**Activity:** Would you print only the lines running from the one with "The height and" to the final line of the data below, word for word and without pictures?

**Dataset:**
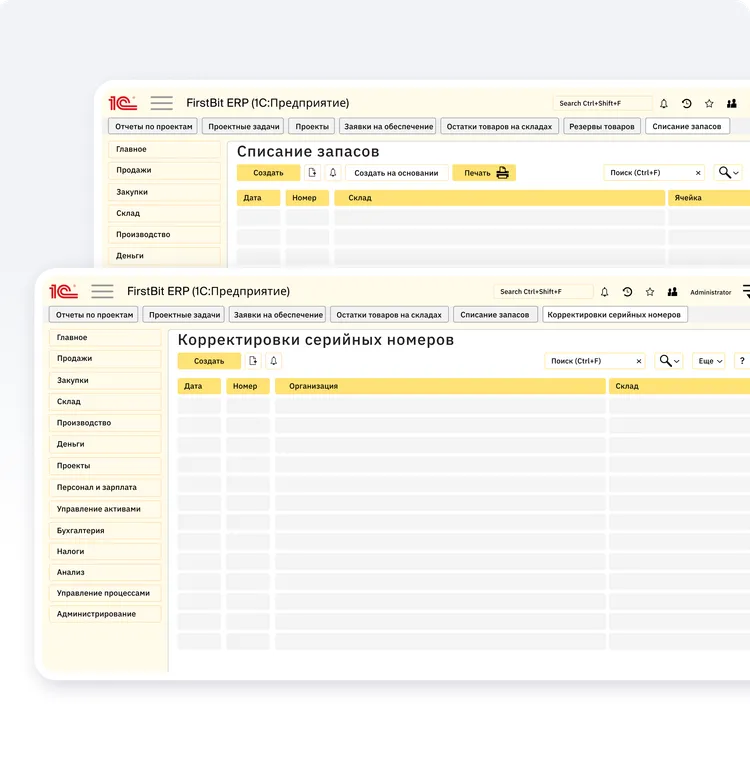
Task: Click the help question mark button
Action: pyautogui.click(x=741, y=361)
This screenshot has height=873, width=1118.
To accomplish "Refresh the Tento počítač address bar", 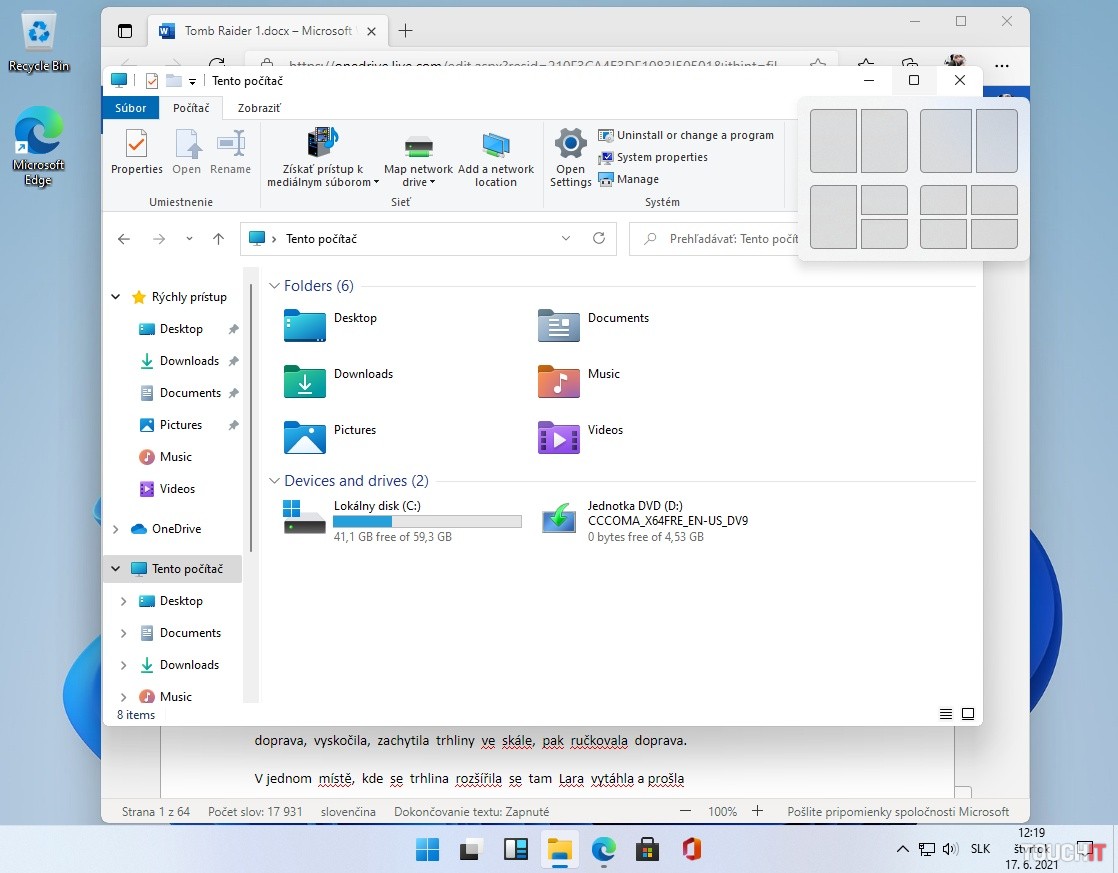I will (x=599, y=239).
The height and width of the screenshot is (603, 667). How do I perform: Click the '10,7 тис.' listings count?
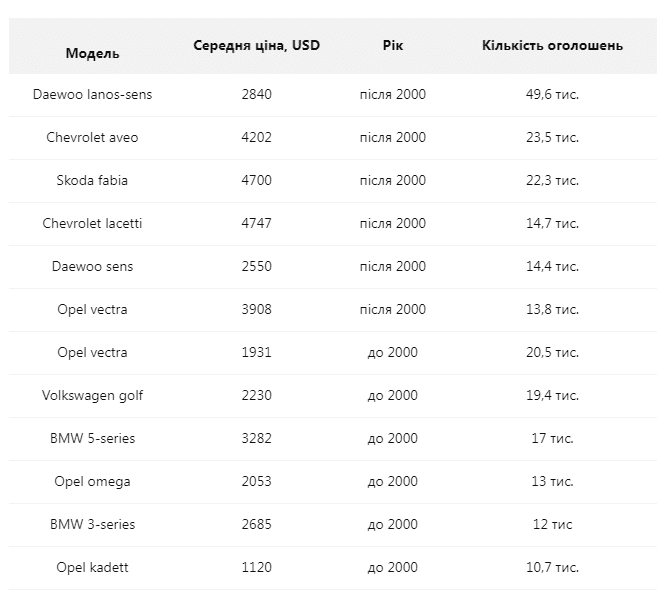tap(552, 567)
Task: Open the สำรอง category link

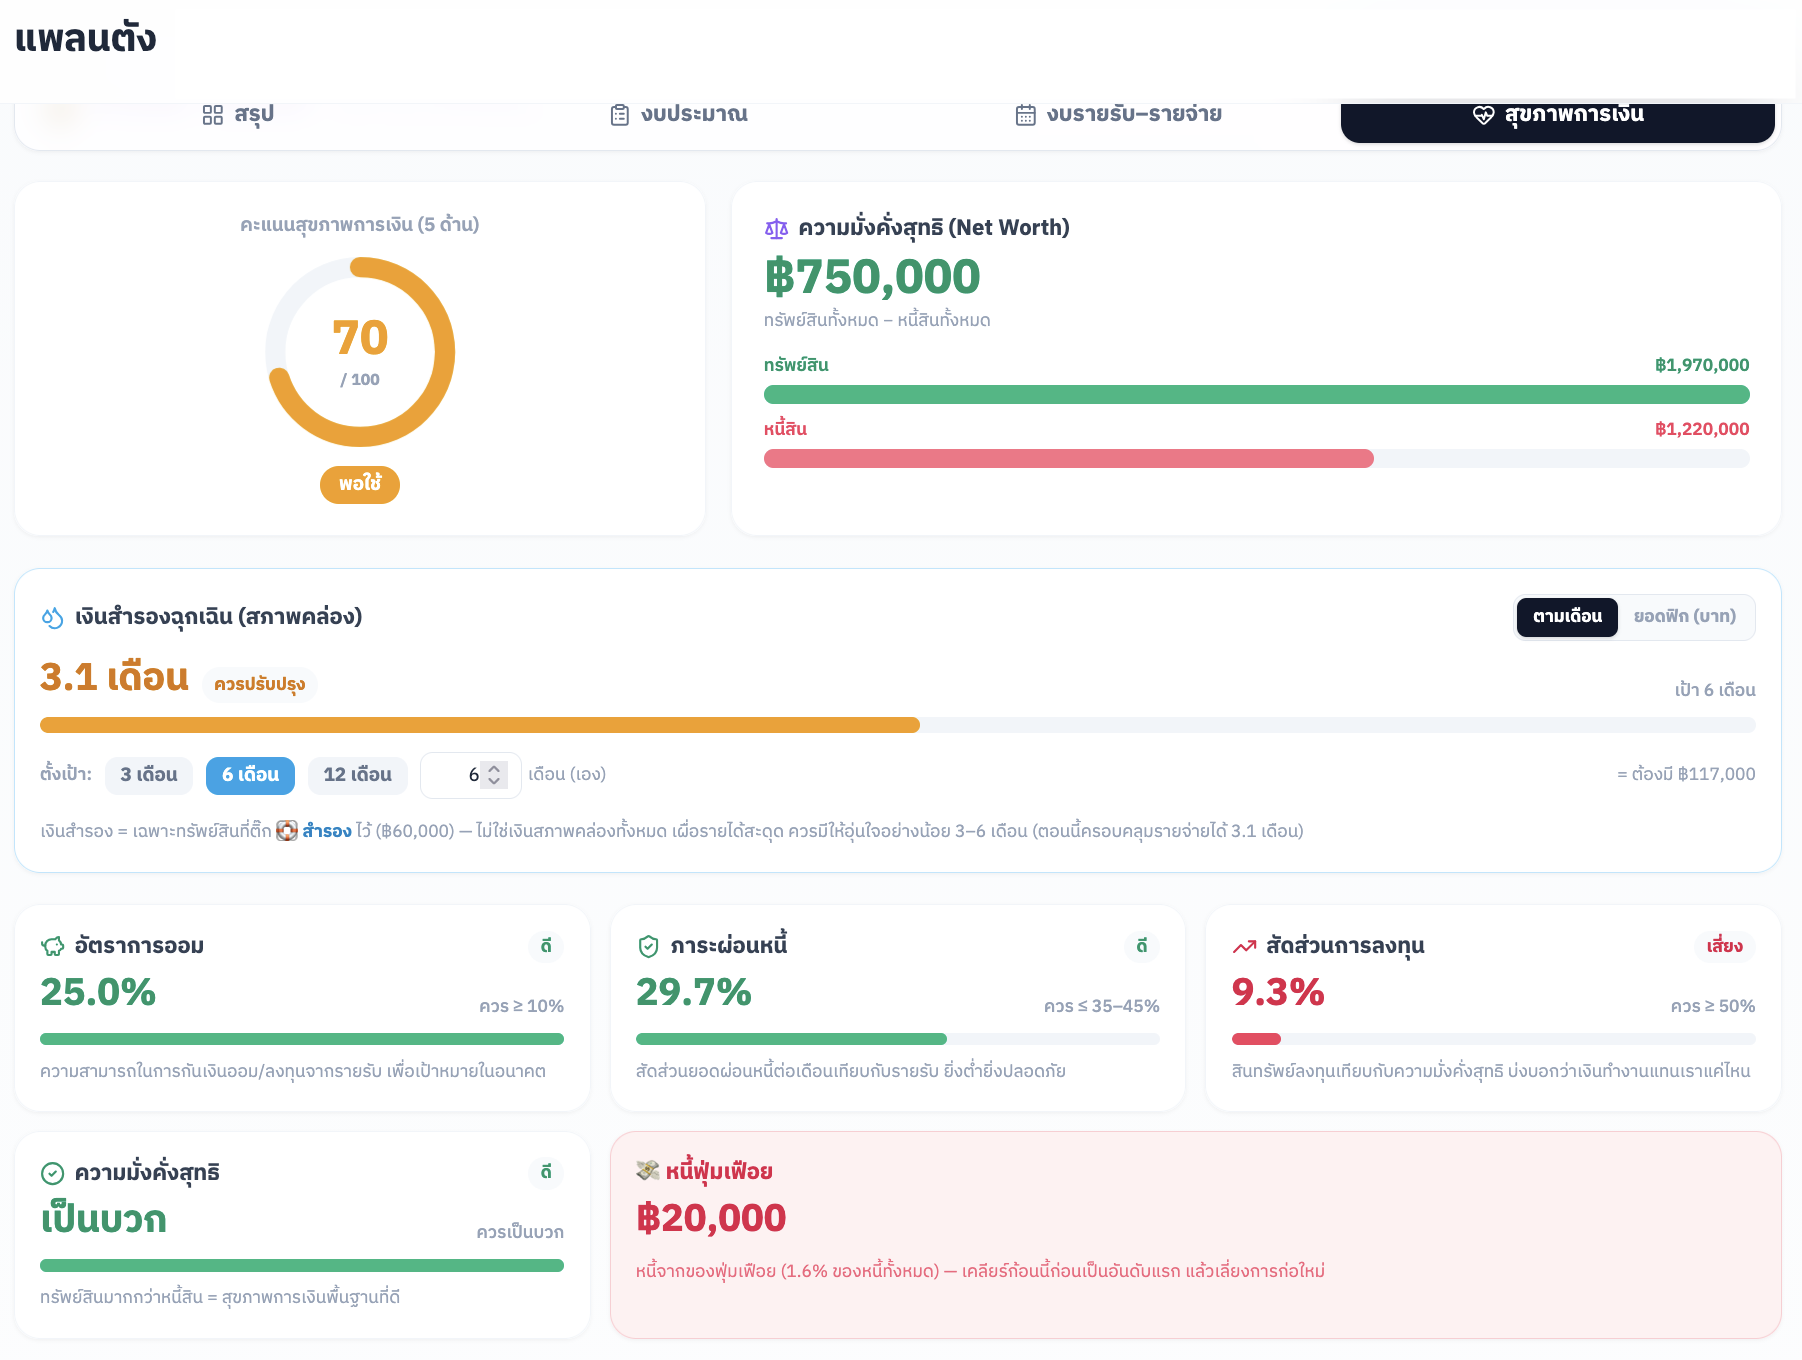Action: click(x=327, y=831)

**Solution:**
The height and width of the screenshot is (603, 667). How do I perform: Click the '10,7 тис.' listings count?
tap(552, 567)
Task: Open the สำรอง category link

Action: click(x=327, y=831)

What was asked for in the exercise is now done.